# Fine-tune Llama 3.1 8B with Unsloth
> 🗣️ [Large Language Model Course](https://github.com/mlabonne/llm-course)

❤️ Created by [@maximelabonne](https://twitter.com/maximelabonne).

URL: https://huggingface.co/blog/mlabonne/sft-llama3


In [None]:
# python -m venv .venv1
# . .\.venv1\Scripts\activate
# pip install jupyter

In [2]:
import sys
print(sys.executable)

e:\_SFT\_src\.venv1\Scripts\python.exe


In [5]:
!pip install --no-deps "protobuf>=4.25.2"



In [None]:
 #pip install --upgrade pip

Collecting pip
  Using cached pip-25.0.1-py3-none-any.whl.metadata (3.7 kB)
Using cached pip-25.0.1-py3-none-any.whl (1.8 MB)
Installing collected packages: pip
  Attempting uninstall: pip
    Found existing installation: pip 24.2
    Uninstalling pip-24.2:
      Successfully uninstalled pip-24.2
Successfully installed pip-25.0.1
Note: you may need to restart the kernel to use updated packages.


In [13]:
!pip install -qqq "unsloth[colab-new] @ git+https://github.com/unslothai/unsloth.git" --progress-bar off
from torch import __version__; from packaging.version import Version as V
xformers = "xformers==0.0.27" if V(__version__) < V("2.4.0") else "xformers"
!pip install -qqq --no-deps {xformers} trl peft accelerate bitsandbytes triton --progress-bar off

In [17]:
import torch
from trl import SFTTrainer
from datasets import load_dataset
from transformers import TrainingArguments, TextStreamer
from unsloth.chat_templates import get_chat_template
from unsloth import FastLanguageModel, is_bfloat16_supported

RuntimeError: Failed to import trl.trainer.sft_trainer because of the following error (look up to see its traceback):
Failed to import transformers.image_processing_utils because of the following error (look up to see its traceback):
partially initialized module 'torch._inductor' has no attribute 'custom_graph_pass' (most likely due to a circular import)

## 1. Load model for PEFT

In [None]:
# Load model
max_seq_length = 2048
model, tokenizer = FastLanguageModel.from_pretrained(
    model_name="unsloth/Meta-Llama-3.1-8B-bnb-4bit",
    max_seq_length=max_seq_length,
    load_in_4bit=True,
    dtype=None,
)

# Prepare model for PEFT
model = FastLanguageModel.get_peft_model(
    model,
    r=16,
    lora_alpha=16,
    lora_dropout=0,
    target_modules=["q_proj", "k_proj", "v_proj", "up_proj", "down_proj", "o_proj", "gate_proj"],
    use_rslora=True,
    use_gradient_checkpointing="unsloth"
)
print(model.print_trainable_parameters())

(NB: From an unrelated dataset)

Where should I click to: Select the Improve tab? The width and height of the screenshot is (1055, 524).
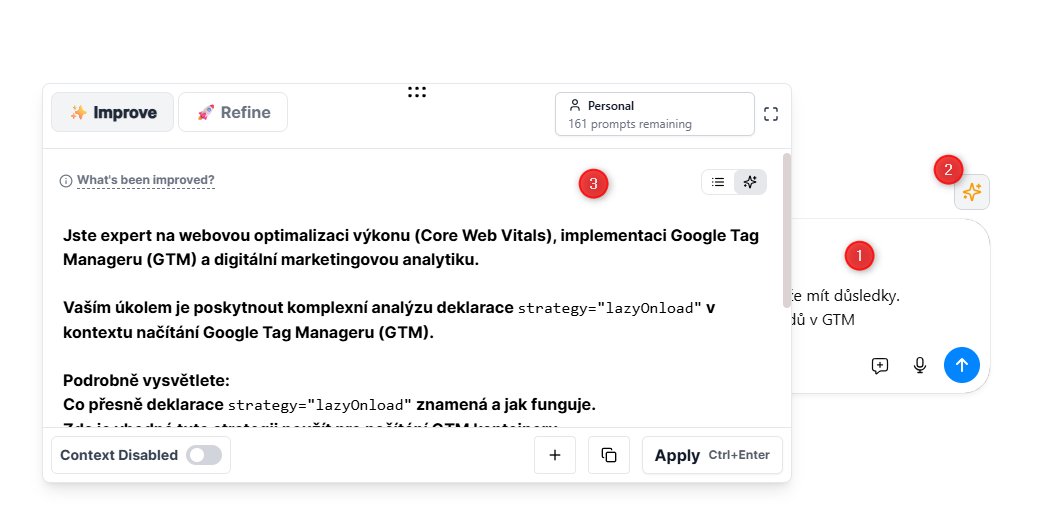[x=113, y=112]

## 2. Prepare data and tokenizer

In [None]:
tokenizer = get_chat_template(
    tokenizer,
    chat_template="chatml",
    mapping={"role" : "from", "content" : "value", "user" : "human", "assistant" : "gpt"}
)

def apply_template(examples):
    messages = examples["conversations"]
    text = [tokenizer.apply_chat_template(message, tokenize=False, add_generation_prompt=False) for message in messages]
    return {"text": text}

dataset = load_dataset("mlabonne/FineTome-100k", split="train")
dataset = dataset.map(apply_template, batched=True)

## 3. Training

In [None]:
import os
os.environ['UNSLOTH_RETURN_LOGITS'] = '1'

trainer=SFTTrainer(
    model=model,
    tokenizer=tokenizer,
    train_dataset=dataset,
   # dataset_text_field="text",
   # max_seq_length=max_seq_length,
  #  dataset_num_proc=2,
  #  packing=True,
    args=TrainingArguments(
        learning_rate=3e-4,
        lr_scheduler_type="linear",
        per_device_train_batch_size=4,
        gradient_accumulation_steps=4,
        num_train_epochs=1,
        fp16=not is_bfloat16_supported(),
        bf16=is_bfloat16_supported(),
        logging_steps=1,
        optim="adamw_8bit",
        weight_decay=0.01,
        warmup_steps=10,
        output_dir="output",
        seed=0,
    ),
)

trainer.train()

## 4. Inference

In [None]:
# Load model for inference
model = FastLanguageModel.for_inference(model)

messages = [
    {"from": "human", "value": "Is 9.11 larger than 9.9?"},
]
inputs = tokenizer.apply_chat_template(
    messages,
    tokenize=True,
    add_generation_prompt=True,
    return_tensors="pt",
).to("cuda")

text_streamer = TextStreamer(tokenizer)
_ = model.generate(input_ids=inputs, streamer=text_streamer, max_new_tokens=128, use_cache=True)

## 5. Save trained model

In [None]:
model.save_pretrained_merged("model", tokenizer, save_method="merged_16bit")
model.push_to_hub_merged("mlabonne/FineLlama-3.1-8B", tokenizer, save_method="merged_16bit")

In [None]:
model.save_pretrained_gguf("model", tokenizer, "q8_0")
quant_methods = ["q2_k", "q3_k_m", "q4_k_m", "q5_k_m", "q6_k", "q8_0"]
for quant in quant_methods:
    model.push_to_hub_gguf("mlabonne/FineLlama-3.1-8B-GGUF", tokenizer, quant)